Posted — Updated"This morning, Phillip Goodwin Freelon joined the ancestors," the family said in a statement.
Freelon, 66, battled amyotrophic lateral sclerosis, or ALS, the degenerative neurological condition more commonly known as Lou Gehrig's disease, for more than three years.
"It's a way to do something other than just think about myself and my situation. I want to be able to help others with this condition," he said after his diagnosis. "I'm not so much focused on why this, why this time or why this particular affliction. I want to make an impact for as long as I can."
Freelon graduated from North Carolina State University before heading to MIT for graduate work and a career that eventually brought him to Durham to build the Freelon Group, his architectural firm.
The Freelon Group was chosen in 2009 to be part of a team to design the African-American history museum on the National Mall.
"I can go through that museum and resonate with the stories, the triumphs and the struggles because my parents and grandparents and ancestors lived it, and I lived through the '60s and came up through the civil rights movement, and it just feels like I'm part of this history now," Freelon said after the museum opened in 2016.

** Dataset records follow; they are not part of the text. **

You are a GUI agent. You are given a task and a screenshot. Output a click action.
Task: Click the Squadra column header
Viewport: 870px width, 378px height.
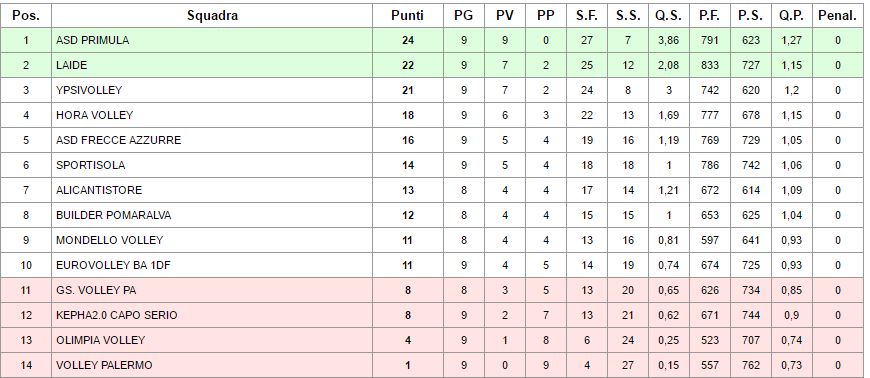[x=213, y=16]

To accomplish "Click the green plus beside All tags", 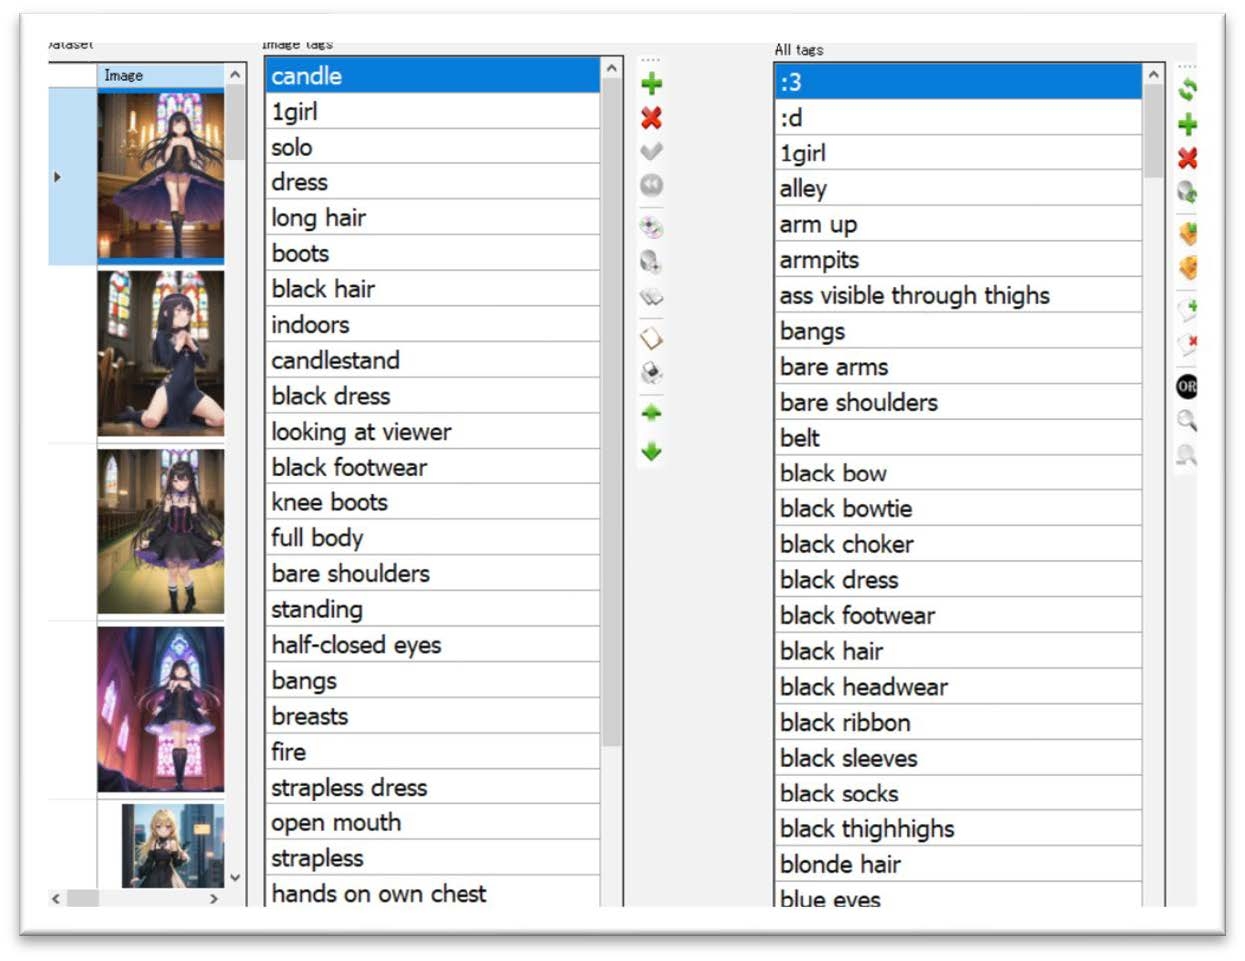I will click(x=1187, y=124).
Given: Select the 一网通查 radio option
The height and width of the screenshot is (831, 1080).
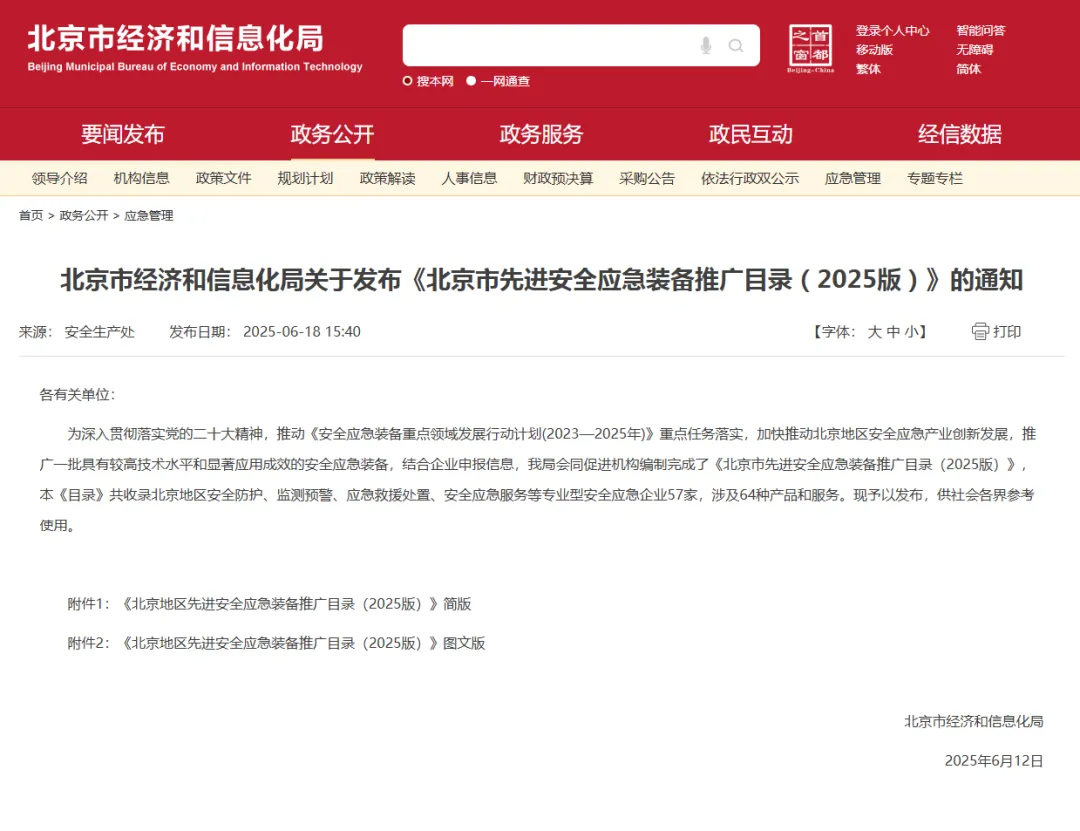Looking at the screenshot, I should (x=472, y=81).
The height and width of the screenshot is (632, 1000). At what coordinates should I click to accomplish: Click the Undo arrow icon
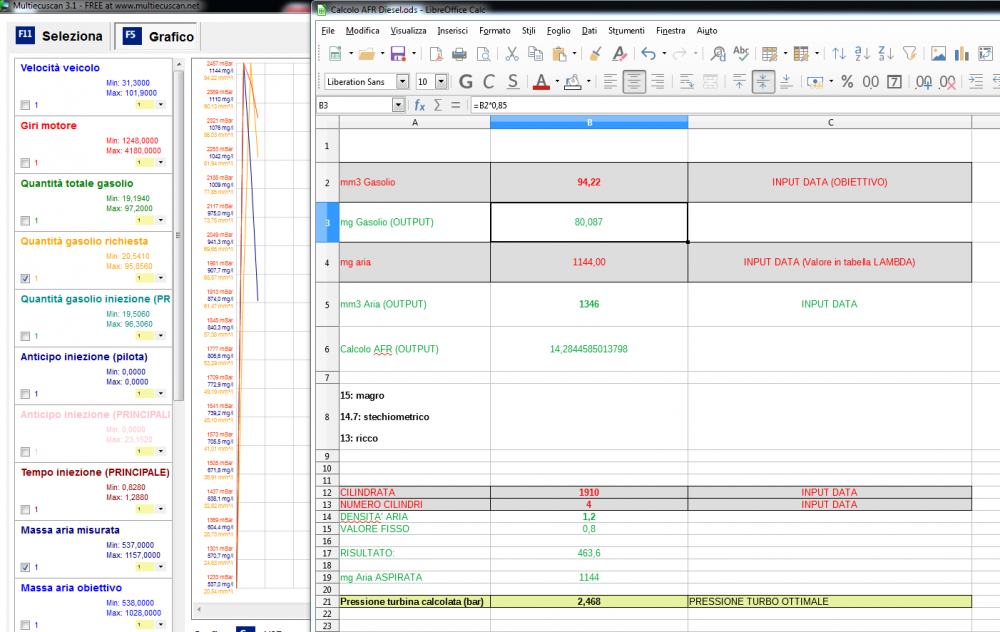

Freelon won multiple architectural awards during his career. In 2012, then-President Barack Obama appointed him to the U.S. Commission of Fine Arts.
He is survived by his wife, Grammy Award-nominated jazz singer Nnenna Freelon, sons Deen and Pierce and daughter Maya.
The family is planning a memorial service this fall, but details weren't immediately available.
"A celebrated architect and tireless advocate for the inclusion of diverse people in the field of architecture, Phil Freelon has left with us a stunning visual legacy of African American architecture and a call to never lose faith in our abilities no matter what challenges we face," Valerie Ann Johnson, chairwoman of the North Carolina African-American Heritage Commission, said in a statement.
"For nearly 40 years, he made an indelible mark on the landscape of North Carolina and the country," North Carolina Secretary of Natural and Cultural Resources Susi Hamilton said in a statement. "He will be remembered as one of the most acclaimed architects of his generation, specializing in cultural museums, educational buildings and projects that tell stories, and he will be truly missed."
In lieu of flowers, the family asked those who want to honor Freelon become sustaining donors of Northstar Church of the Arts, which he and his wife founded last year, "so that the same creative and spiritual energies that nurtured him throughout his life, may positively impact others, especially in his adopted home of Durham."